THEY have kids who compete in gymnastics but these fit Fraser Coast mums aren't content with just sitting on the sidelines.
Amy Stephenson, 26, Jade Hodges, 28, and Helen Halford, 41, are getting ready for gymnastics competition season with two meets coming up this year.
Ms Stephenson and Mrs Hodges used to compete together as young girls at Wide Bay Gymnastics Club before coming back in coaching positions.
But their love of tumbling couldn't keep them away from performing on the different apparatuses themselves once again.
"I've been really surprised by how many skills I've been able to do again," Ms Stephenson said.
"In some ways gymnastics is a lot like riding a bike but also makes you realise how much older you are now."
Ms Hodges said she had learned new tricks since getting back into gymnastics as an adult.
"I recently learned a handspring full-twist on the vault; I couldn't do that before," Ms Hodges told the Chronicle.
"I just enjoy flipping and going upside down so much."
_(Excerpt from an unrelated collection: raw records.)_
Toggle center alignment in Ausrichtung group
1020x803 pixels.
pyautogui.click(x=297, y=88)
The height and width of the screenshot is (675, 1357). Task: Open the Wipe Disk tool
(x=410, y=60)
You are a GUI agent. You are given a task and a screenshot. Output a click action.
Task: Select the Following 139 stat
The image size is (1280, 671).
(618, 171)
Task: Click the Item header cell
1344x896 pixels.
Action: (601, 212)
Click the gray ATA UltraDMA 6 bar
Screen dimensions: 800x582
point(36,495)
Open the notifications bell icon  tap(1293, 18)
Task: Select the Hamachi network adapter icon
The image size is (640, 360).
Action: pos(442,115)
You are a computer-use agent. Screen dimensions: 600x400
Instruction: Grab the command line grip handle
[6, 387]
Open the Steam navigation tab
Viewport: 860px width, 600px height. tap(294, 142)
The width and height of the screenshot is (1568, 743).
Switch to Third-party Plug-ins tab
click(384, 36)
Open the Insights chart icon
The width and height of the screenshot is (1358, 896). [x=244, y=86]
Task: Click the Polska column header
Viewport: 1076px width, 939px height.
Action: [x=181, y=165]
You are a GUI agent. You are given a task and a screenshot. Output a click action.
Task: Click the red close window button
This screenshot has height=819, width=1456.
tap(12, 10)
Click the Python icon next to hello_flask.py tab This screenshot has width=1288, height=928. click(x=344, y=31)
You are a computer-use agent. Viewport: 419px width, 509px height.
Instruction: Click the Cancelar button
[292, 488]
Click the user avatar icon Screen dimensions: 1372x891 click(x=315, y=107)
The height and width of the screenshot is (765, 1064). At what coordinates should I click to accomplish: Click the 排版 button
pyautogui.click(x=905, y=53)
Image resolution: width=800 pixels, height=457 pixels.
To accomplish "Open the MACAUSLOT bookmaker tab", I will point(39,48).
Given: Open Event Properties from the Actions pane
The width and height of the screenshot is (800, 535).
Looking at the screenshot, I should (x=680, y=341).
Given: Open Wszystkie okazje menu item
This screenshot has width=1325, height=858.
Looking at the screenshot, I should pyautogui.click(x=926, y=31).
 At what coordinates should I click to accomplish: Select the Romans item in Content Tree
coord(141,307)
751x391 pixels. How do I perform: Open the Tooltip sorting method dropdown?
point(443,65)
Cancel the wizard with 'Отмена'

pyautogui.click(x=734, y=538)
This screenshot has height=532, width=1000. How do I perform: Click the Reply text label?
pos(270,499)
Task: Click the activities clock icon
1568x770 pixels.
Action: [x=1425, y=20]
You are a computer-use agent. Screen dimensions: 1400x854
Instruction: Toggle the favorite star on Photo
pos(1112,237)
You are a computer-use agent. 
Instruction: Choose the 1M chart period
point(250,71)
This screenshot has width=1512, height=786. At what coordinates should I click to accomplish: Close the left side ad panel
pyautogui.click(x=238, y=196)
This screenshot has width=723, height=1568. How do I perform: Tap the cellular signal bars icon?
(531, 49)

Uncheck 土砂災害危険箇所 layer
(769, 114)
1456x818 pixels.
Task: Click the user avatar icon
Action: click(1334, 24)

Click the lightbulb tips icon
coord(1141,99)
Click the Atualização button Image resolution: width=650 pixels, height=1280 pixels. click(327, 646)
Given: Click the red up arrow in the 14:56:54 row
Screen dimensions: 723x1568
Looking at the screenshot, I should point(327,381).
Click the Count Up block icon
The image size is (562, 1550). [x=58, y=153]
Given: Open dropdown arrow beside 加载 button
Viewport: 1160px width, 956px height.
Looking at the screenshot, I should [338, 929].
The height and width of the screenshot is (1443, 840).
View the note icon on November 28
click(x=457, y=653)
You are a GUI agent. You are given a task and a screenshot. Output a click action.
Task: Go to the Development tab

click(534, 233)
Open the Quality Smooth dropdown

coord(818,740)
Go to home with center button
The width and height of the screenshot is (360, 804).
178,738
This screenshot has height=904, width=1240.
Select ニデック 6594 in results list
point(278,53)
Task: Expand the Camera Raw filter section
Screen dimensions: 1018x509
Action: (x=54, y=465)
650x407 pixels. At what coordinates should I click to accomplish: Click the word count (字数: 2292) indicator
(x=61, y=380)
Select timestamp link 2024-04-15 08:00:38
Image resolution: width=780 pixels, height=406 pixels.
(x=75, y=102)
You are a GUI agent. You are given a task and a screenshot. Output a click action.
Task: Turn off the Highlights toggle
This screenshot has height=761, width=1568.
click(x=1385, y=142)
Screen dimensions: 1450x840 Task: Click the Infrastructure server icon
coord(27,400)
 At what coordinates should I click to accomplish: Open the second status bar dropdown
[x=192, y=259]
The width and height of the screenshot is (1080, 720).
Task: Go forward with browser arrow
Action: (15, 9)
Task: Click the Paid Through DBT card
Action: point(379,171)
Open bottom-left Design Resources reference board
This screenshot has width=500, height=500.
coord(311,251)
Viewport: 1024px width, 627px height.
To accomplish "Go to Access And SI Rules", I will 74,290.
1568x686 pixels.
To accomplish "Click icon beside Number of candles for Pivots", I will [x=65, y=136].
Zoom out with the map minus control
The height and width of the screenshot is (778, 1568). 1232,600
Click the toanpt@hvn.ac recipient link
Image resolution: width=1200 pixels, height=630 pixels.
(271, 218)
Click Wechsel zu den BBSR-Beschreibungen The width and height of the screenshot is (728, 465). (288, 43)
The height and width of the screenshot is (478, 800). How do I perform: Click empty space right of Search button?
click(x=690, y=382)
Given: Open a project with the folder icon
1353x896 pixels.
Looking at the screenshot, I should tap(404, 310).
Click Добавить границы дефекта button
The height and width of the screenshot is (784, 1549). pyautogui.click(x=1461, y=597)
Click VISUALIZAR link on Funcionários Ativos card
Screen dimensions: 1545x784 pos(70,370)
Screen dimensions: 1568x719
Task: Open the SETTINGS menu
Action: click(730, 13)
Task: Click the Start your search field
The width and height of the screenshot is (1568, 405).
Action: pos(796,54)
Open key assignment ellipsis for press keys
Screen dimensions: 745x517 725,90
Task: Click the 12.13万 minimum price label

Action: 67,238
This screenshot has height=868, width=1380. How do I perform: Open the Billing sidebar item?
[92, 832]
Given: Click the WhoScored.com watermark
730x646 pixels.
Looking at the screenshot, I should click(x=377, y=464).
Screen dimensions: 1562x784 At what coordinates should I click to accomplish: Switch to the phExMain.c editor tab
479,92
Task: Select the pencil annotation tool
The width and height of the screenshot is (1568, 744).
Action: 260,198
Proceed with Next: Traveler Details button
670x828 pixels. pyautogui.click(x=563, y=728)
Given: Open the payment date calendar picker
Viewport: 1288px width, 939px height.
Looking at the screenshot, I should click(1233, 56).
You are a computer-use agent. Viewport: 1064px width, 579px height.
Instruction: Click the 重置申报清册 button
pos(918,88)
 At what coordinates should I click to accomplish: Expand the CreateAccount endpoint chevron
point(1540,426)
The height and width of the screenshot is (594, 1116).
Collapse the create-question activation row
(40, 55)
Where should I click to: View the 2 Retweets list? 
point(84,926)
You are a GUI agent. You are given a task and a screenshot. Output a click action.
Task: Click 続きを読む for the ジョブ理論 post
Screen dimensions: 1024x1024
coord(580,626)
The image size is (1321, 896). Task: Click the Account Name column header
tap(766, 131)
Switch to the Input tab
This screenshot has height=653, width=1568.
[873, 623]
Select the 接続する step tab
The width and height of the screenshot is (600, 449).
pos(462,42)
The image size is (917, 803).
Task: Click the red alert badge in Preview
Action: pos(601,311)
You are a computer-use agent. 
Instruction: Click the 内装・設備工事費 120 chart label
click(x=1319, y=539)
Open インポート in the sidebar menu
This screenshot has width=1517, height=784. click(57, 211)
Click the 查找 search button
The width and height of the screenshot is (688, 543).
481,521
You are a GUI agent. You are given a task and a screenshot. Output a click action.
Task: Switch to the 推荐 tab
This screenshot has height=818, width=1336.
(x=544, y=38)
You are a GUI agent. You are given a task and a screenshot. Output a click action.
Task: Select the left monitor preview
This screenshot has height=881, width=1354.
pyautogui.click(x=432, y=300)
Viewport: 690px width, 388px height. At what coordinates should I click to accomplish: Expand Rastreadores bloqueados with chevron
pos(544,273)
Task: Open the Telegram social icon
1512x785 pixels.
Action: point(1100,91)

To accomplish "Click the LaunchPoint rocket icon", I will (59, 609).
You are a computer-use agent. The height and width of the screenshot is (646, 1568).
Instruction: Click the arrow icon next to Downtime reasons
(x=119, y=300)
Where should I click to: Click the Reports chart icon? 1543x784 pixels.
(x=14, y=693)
The eldest of the team, Ms Halford, only picked up gymnastics three years ago.
"I want to show that you can do anything in your 40s," Ms Halford said.
"Not only get to get fit, but get to master skills.
"You start with basics and work up to it."
Some of the new skills the mental health worker has mastered are handstands and pull-overs on bars.
An adults gymnastics competition works similar to a junior event - there are four apparatuses with categories split by age groups, which includes the choreographed-to-music floor routine.
The gymnasts, who have seven children between them, train once or twice a week at the Wide Bay Gymnastics Club, juggling training sessions with busy schedules.
They will compete at the All Masters Competition at Gladstone Gymnastics Club on July 16, and the Australian Masters Games in Tasmania on October 28.